WORK REQUIRED »
Would you return exactly the lines below from the line with "840x740 pixels." through the line with "Disable the Instagram display checkbox", both included, and nothing else, leaving out the pictures?

◇ ◇ ◇ ◇ ◇ ◇ ◇

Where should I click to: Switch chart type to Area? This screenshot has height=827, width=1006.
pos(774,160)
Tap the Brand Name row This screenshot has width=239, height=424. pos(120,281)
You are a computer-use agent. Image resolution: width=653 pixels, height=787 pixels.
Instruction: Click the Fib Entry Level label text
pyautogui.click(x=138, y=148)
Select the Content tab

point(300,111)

◇ ◇ ◇ ◇ ◇ ◇ ◇

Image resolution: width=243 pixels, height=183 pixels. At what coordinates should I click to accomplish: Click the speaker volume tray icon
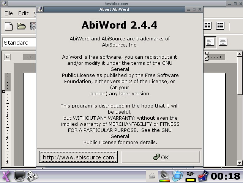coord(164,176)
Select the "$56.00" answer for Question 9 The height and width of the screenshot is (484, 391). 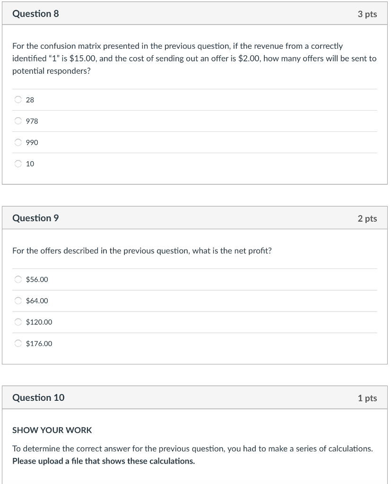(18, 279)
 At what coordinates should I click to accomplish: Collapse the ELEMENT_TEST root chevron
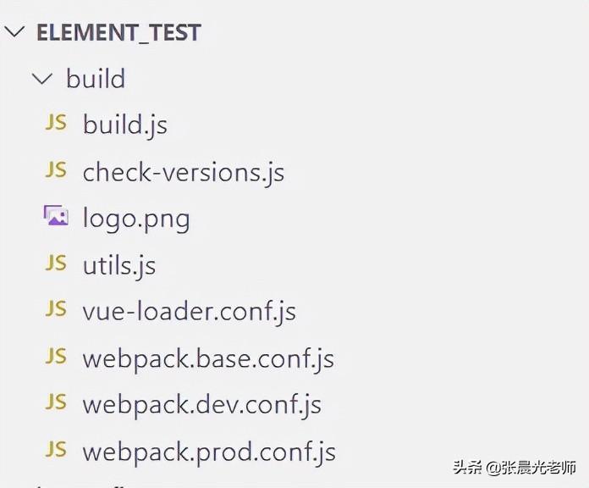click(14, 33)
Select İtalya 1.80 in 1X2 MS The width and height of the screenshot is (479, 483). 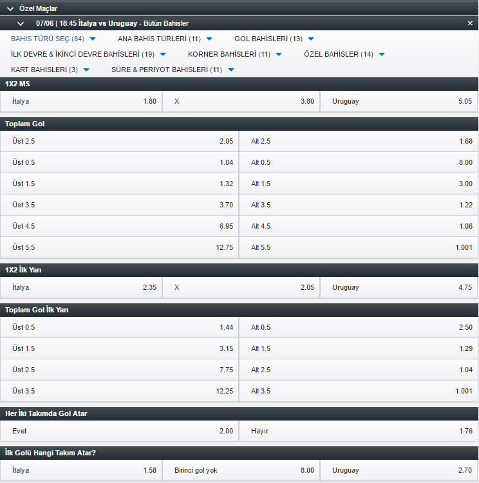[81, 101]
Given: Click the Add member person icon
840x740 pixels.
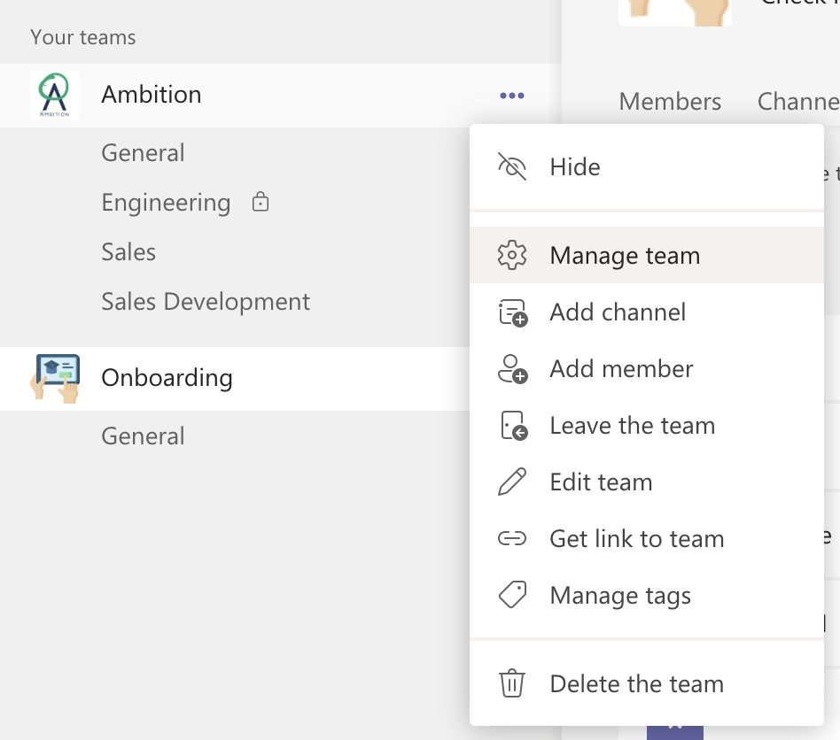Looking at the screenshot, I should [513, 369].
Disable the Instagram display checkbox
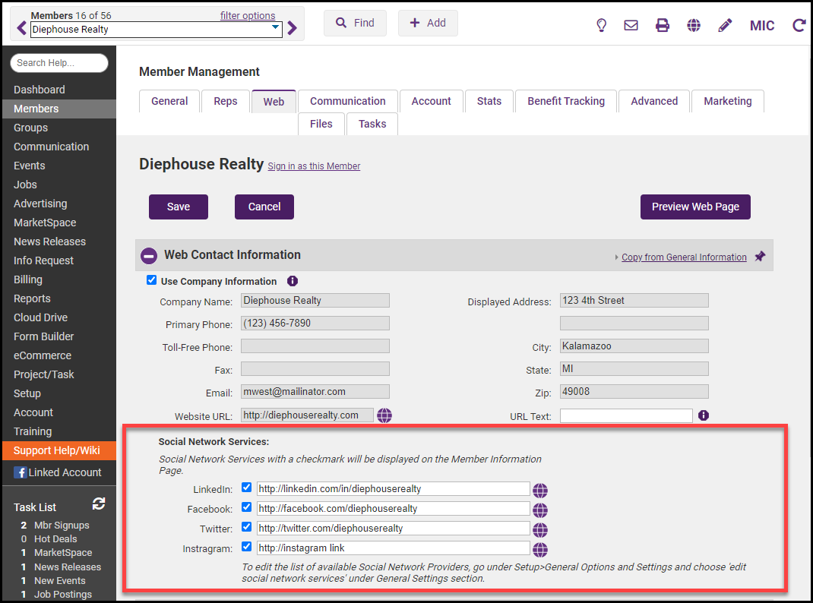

◇ ◇ ◇ ◇ ◇ ◇ ◇

ANSWER TO THIS EXERCISE »
840x740 pixels.
Looking at the screenshot, I should [513, 369].
Disable the Instagram display checkbox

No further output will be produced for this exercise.